### What is expected
Here are some entries; quote each one exactly.

### Source data
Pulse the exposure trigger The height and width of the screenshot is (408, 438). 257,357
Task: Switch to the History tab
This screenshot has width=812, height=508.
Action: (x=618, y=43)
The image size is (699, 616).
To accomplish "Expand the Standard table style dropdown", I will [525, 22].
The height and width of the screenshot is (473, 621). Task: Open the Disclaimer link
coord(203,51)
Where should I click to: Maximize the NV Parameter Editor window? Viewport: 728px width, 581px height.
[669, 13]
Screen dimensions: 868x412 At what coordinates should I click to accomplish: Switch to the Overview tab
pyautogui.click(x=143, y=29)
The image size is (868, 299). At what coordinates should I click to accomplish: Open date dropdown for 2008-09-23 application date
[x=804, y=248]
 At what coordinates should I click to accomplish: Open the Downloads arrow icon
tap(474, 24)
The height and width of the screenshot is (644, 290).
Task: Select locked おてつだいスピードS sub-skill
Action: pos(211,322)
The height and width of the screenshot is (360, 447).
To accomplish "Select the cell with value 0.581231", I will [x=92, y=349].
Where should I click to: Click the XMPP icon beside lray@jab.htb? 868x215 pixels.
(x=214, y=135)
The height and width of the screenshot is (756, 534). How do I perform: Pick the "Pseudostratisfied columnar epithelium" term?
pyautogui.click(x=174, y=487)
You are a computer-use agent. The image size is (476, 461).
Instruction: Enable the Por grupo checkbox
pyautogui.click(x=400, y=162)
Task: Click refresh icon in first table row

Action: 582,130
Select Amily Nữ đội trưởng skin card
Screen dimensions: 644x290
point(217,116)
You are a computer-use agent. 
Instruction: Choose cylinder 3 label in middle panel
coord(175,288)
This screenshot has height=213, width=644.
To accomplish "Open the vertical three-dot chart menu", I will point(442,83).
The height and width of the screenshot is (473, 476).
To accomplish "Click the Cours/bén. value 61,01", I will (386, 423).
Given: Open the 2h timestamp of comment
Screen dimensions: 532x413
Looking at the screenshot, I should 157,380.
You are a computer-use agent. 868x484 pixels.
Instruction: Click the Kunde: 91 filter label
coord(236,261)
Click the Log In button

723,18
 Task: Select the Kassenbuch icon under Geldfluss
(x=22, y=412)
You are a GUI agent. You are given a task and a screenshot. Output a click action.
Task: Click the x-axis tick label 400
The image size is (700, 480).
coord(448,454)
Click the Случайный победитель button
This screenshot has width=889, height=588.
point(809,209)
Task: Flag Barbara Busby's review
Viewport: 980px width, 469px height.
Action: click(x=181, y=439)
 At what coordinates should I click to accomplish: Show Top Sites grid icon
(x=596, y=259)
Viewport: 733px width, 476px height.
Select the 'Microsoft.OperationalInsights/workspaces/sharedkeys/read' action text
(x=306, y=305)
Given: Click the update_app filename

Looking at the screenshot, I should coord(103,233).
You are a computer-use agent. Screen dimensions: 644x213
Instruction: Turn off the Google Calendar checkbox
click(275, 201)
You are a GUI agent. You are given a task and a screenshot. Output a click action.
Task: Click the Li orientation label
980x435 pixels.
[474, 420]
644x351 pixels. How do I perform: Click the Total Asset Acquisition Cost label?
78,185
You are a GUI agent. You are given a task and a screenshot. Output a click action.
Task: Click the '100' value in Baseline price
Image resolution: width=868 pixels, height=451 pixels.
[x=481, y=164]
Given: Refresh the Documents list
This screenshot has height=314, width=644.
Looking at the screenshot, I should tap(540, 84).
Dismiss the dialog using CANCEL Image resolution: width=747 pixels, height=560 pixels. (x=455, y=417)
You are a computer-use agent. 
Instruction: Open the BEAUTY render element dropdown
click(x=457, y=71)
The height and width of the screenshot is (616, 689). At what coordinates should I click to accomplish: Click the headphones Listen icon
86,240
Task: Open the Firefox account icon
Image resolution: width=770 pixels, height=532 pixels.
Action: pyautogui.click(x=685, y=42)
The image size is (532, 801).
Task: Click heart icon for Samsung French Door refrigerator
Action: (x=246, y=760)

### Result of this exercise
Pulse the exposure trigger The height and width of the screenshot is (408, 438). 257,357
Task: Switch to the History tab
This screenshot has width=812, height=508.
Action: (x=618, y=43)
The image size is (699, 616).
To accomplish "Expand the Standard table style dropdown", I will [525, 22].
The height and width of the screenshot is (473, 621). Task: Open the Disclaimer link
coord(203,51)
Where should I click to: Maximize the NV Parameter Editor window? Viewport: 728px width, 581px height.
[669, 13]
Screen dimensions: 868x412 At what coordinates should I click to accomplish: Switch to the Overview tab
pyautogui.click(x=143, y=29)
The image size is (868, 299). At what coordinates should I click to accomplish: Open date dropdown for 2008-09-23 application date
[x=804, y=248]
 At what coordinates should I click to accomplish: Open the Downloads arrow icon
tap(474, 24)
The height and width of the screenshot is (644, 290).
Task: Select locked おてつだいスピードS sub-skill
Action: pos(211,322)
The height and width of the screenshot is (360, 447).
To accomplish "Select the cell with value 0.581231", I will [x=92, y=349].
Where should I click to: Click the XMPP icon beside lray@jab.htb? 868x215 pixels.
(x=214, y=135)
The height and width of the screenshot is (756, 534). How do I perform: Pick the "Pseudostratisfied columnar epithelium" term?
pyautogui.click(x=174, y=487)
You are a computer-use agent. The image size is (476, 461).
Instruction: Enable the Por grupo checkbox
pyautogui.click(x=400, y=162)
Task: Click refresh icon in first table row

Action: 582,130
Select Amily Nữ đội trưởng skin card
Screen dimensions: 644x290
point(217,116)
You are a computer-use agent. 
Instruction: Choose cylinder 3 label in middle panel
coord(175,288)
This screenshot has height=213, width=644.
To accomplish "Open the vertical three-dot chart menu", I will point(442,83).
The height and width of the screenshot is (473, 476).
To accomplish "Click the Cours/bén. value 61,01", I will (386, 423).
Given: Open the 2h timestamp of comment
Screen dimensions: 532x413
Looking at the screenshot, I should 157,380.
You are a computer-use agent. 868x484 pixels.
Instruction: Click the Kunde: 91 filter label
coord(236,261)
Click the Log In button

723,18
 Task: Select the Kassenbuch icon under Geldfluss
(x=22, y=412)
You are a GUI agent. You are given a task and a screenshot. Output a click action.
Task: Click the x-axis tick label 400
The image size is (700, 480).
coord(448,454)
Click the Случайный победитель button
This screenshot has width=889, height=588.
point(809,209)
Task: Flag Barbara Busby's review
Viewport: 980px width, 469px height.
Action: click(x=181, y=439)
 At what coordinates should I click to accomplish: Show Top Sites grid icon
(x=596, y=259)
Viewport: 733px width, 476px height.
Select the 'Microsoft.OperationalInsights/workspaces/sharedkeys/read' action text
(x=306, y=305)
Given: Click the update_app filename

Looking at the screenshot, I should coord(103,233).
You are a computer-use agent. Screen dimensions: 644x213
Instruction: Turn off the Google Calendar checkbox
click(275, 201)
You are a GUI agent. You are given a task and a screenshot. Output a click action.
Task: Click the Li orientation label
980x435 pixels.
[474, 420]
644x351 pixels. How do I perform: Click the Total Asset Acquisition Cost label?
78,185
You are a GUI agent. You are given a task and a screenshot. Output a click action.
Task: Click the '100' value in Baseline price
Image resolution: width=868 pixels, height=451 pixels.
[x=481, y=164]
Given: Refresh the Documents list
This screenshot has height=314, width=644.
Looking at the screenshot, I should tap(540, 84).
Dismiss the dialog using CANCEL Image resolution: width=747 pixels, height=560 pixels. (x=455, y=417)
You are a computer-use agent. 
Instruction: Open the BEAUTY render element dropdown
click(x=457, y=71)
The height and width of the screenshot is (616, 689). At what coordinates should I click to accomplish: Click the headphones Listen icon
86,240
Task: Open the Firefox account icon
Image resolution: width=770 pixels, height=532 pixels.
Action: pyautogui.click(x=685, y=42)
The image size is (532, 801).
Task: Click heart icon for Samsung French Door refrigerator
Action: (x=246, y=760)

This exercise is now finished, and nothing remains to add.